[Saved entries]
_____
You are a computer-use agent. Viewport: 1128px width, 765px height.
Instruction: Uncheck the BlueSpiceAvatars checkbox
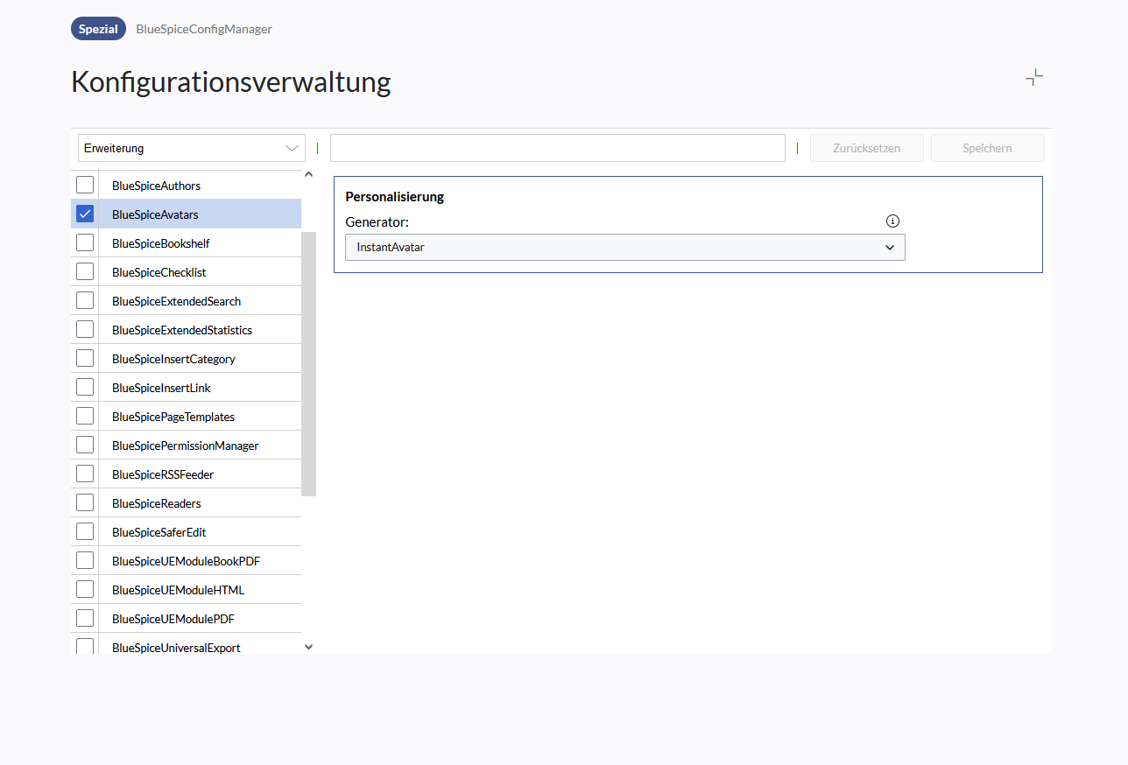coord(85,214)
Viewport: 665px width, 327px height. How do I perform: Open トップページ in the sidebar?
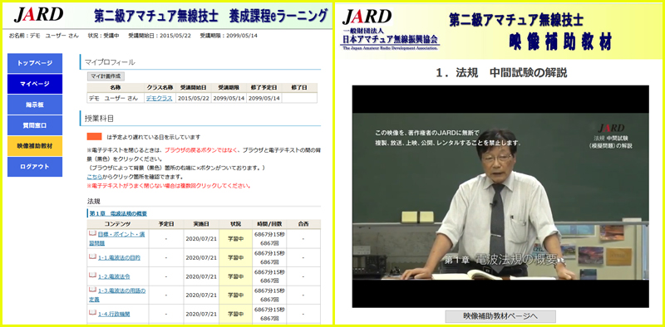[x=35, y=63]
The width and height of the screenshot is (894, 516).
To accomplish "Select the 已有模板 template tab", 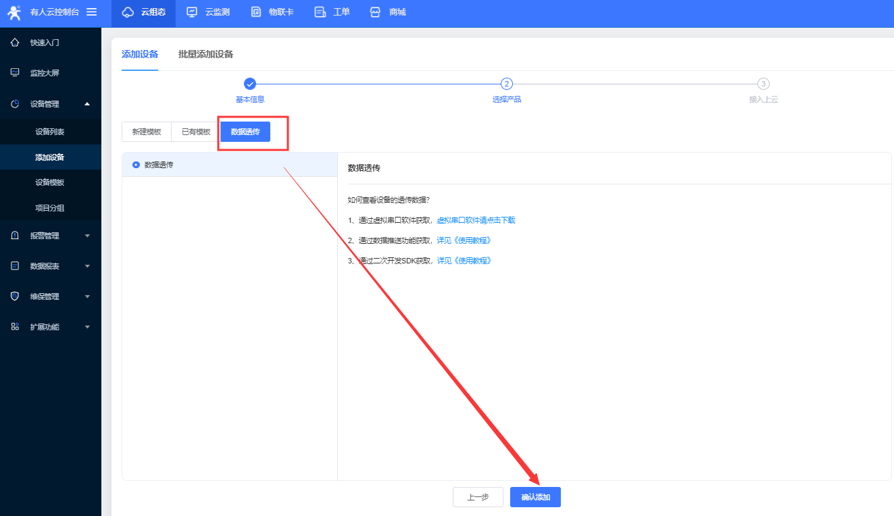I will pos(196,132).
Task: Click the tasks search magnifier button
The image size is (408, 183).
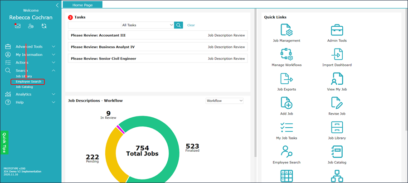Action: tap(179, 25)
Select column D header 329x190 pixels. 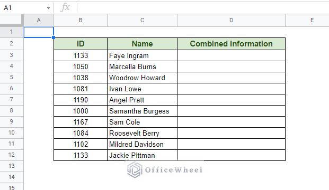click(231, 20)
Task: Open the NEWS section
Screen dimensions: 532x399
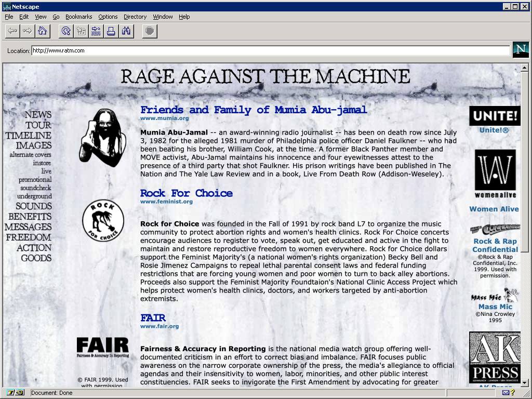Action: 37,114
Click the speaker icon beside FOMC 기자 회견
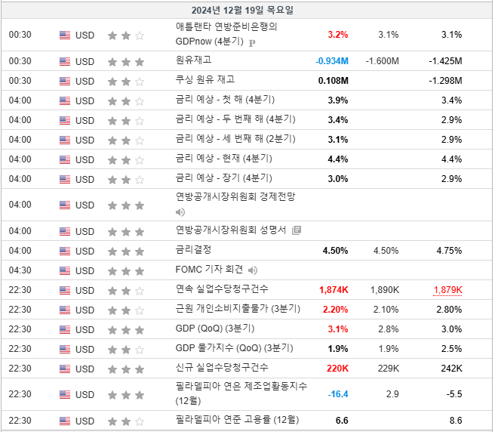495x432 pixels. [x=253, y=270]
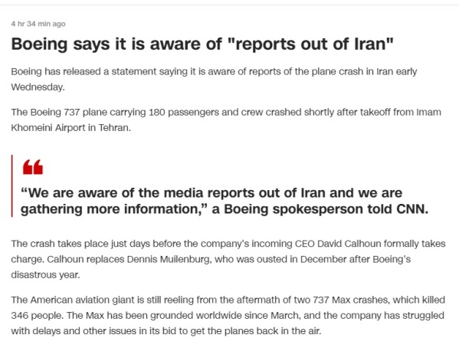Click the red quotation mark icon
Screen dimensions: 459x348
(33, 167)
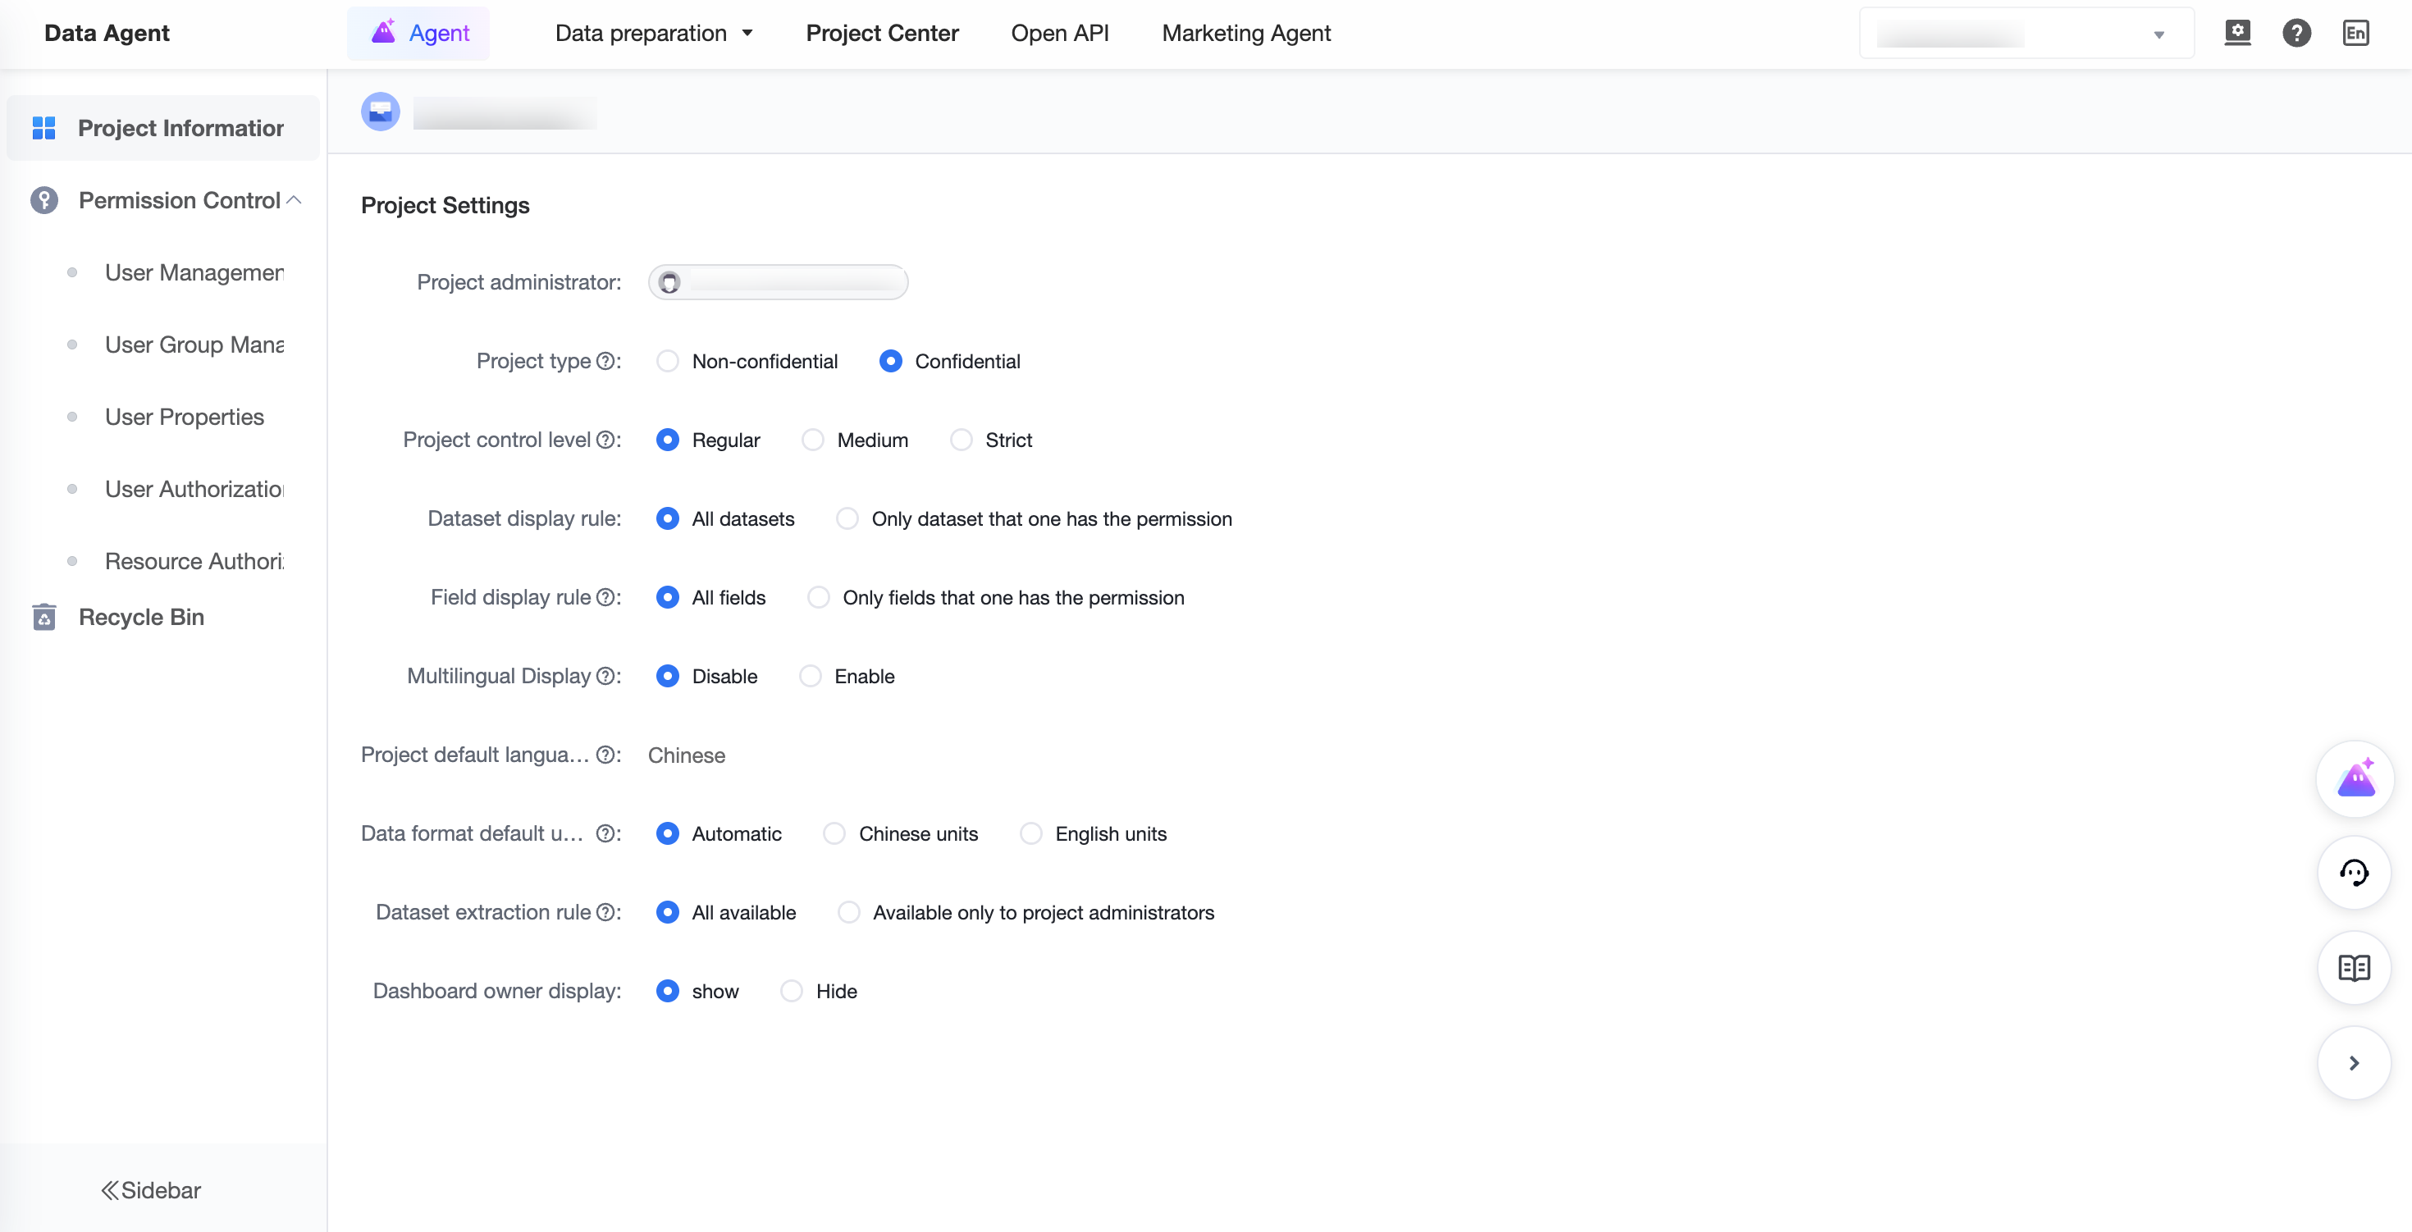
Task: Click the Project type help tooltip icon
Action: 606,361
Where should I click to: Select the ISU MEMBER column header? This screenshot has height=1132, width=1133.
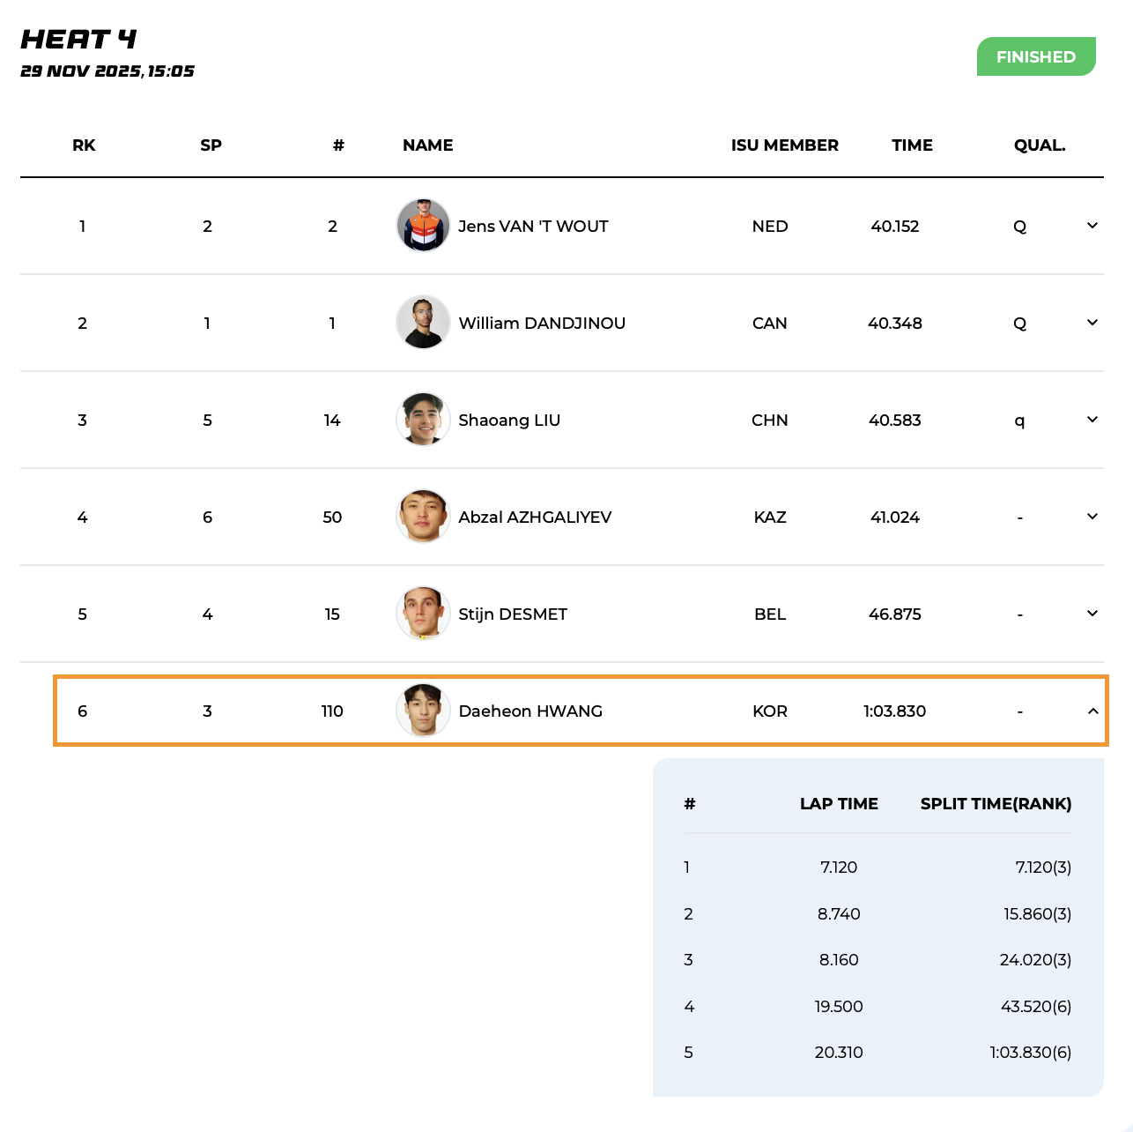[784, 145]
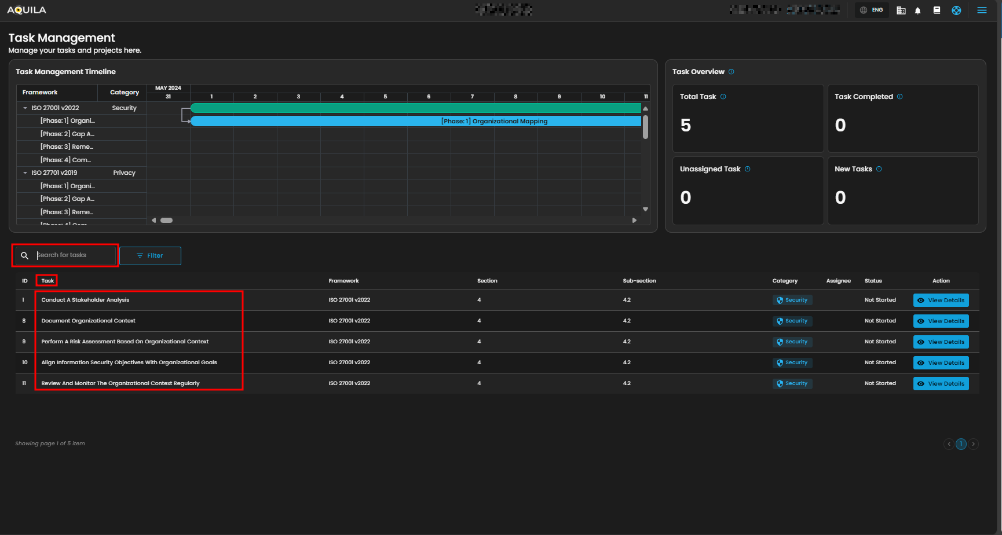Click the notification bell icon

point(917,10)
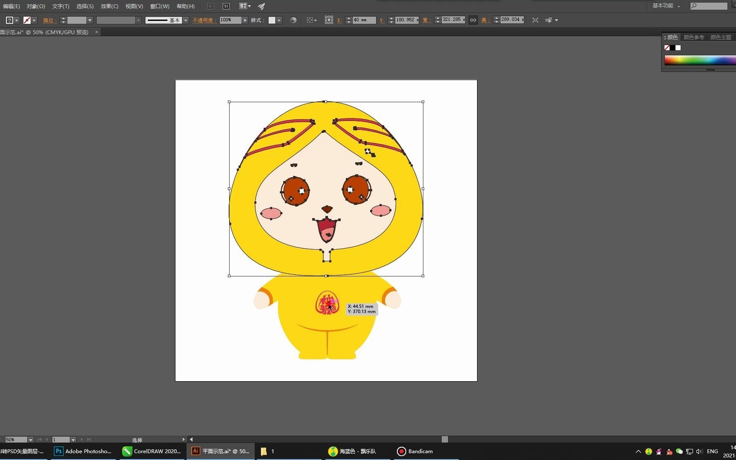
_____
Work instruction: Your task is to print exactly the lines from the one containing "Where should I" through the final line of the records above, with no pictures and nothing more.

Exercise output:
Where should I click to: Select the ISU MEMBER column header? This screenshot has height=1132, width=1133.
[784, 145]
Click the notification bell icon

point(917,10)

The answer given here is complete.